To find a counterexample, n-1 or n+1 must be the product of prime factors larger than 5, so n=48 is the smallest counterexample.

If n=48, then n^{2}(n^{2}+16) is divisible by 720, but n+1=49 is not prime.

**5. Let a be the integer whose base 10 representation consists of 119 ones.
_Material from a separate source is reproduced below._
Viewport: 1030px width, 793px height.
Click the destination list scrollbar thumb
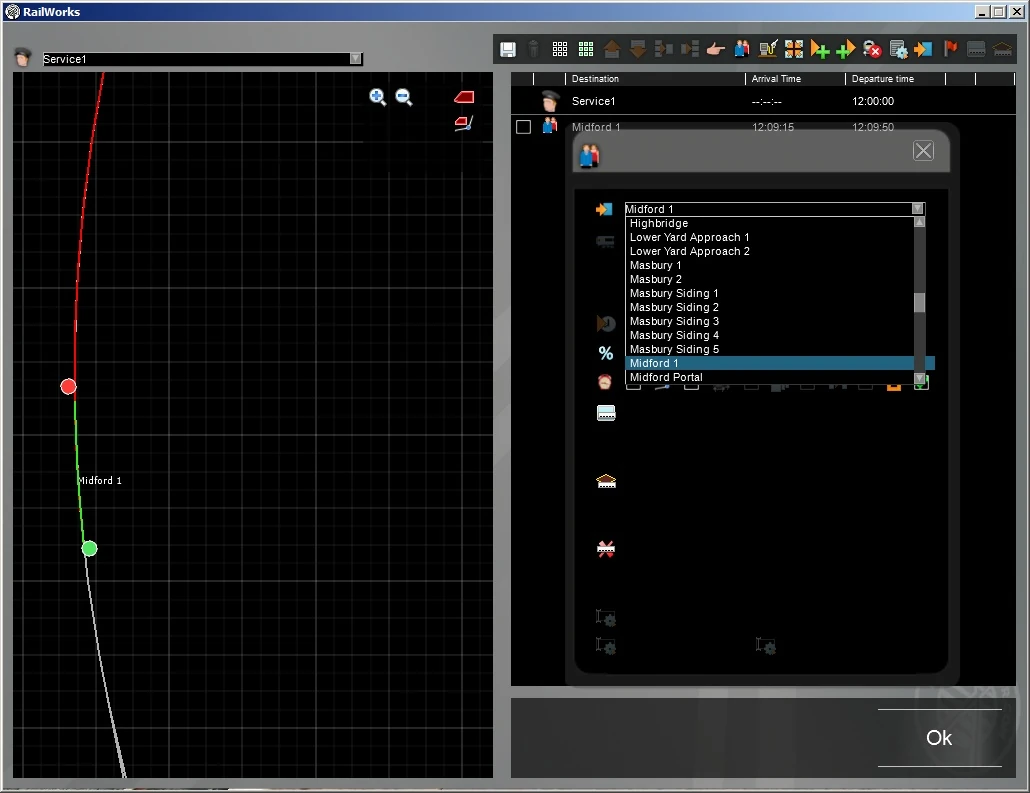pyautogui.click(x=920, y=302)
Prove that a is not prime.**

Let's look at some smaller examples of numbers consisting of a composite number of ones. 111111 has 6 1's, so it is the product of 010101 and 11. 111111111111111 has 15 1's, so it is the product of 001001001001001 and 111.

119 = 7 * 17, so it's the product of 00000010000001...0000001 and 1111111.

In general, if k is a factor of n, then (x^{k-1}+x^{k-2}+...+1) is a factor of (x^{n-1}+x^{n-2}+...+1)

**6. Prove composite: n**^{4}+4^{n}, n>1.

If n is even, then n^{4}+4^{n} is even, so consider the case in which n is odd.

Let n=2k+1, so now we need to show that n^{4}+4^{2k+1} is composite for any k > 0.

n^{4}+4^{2k+1} = (n^{2}+2^{2k+1}-2^{k+1}n)(n^{2}+2^{2k+1}+2^{k+1}n)

This clever factorization uses the trick that:

a^{4}+4b^{4} = (a^{2}+2b^{2}-2ab)(a^{2}+2b^{2}+2ab)

and since n^{4}+4^{2k+1} = n^{4}+(4)(2^{4k}), we can let a=n and b=2^{k} to achieve the desired result.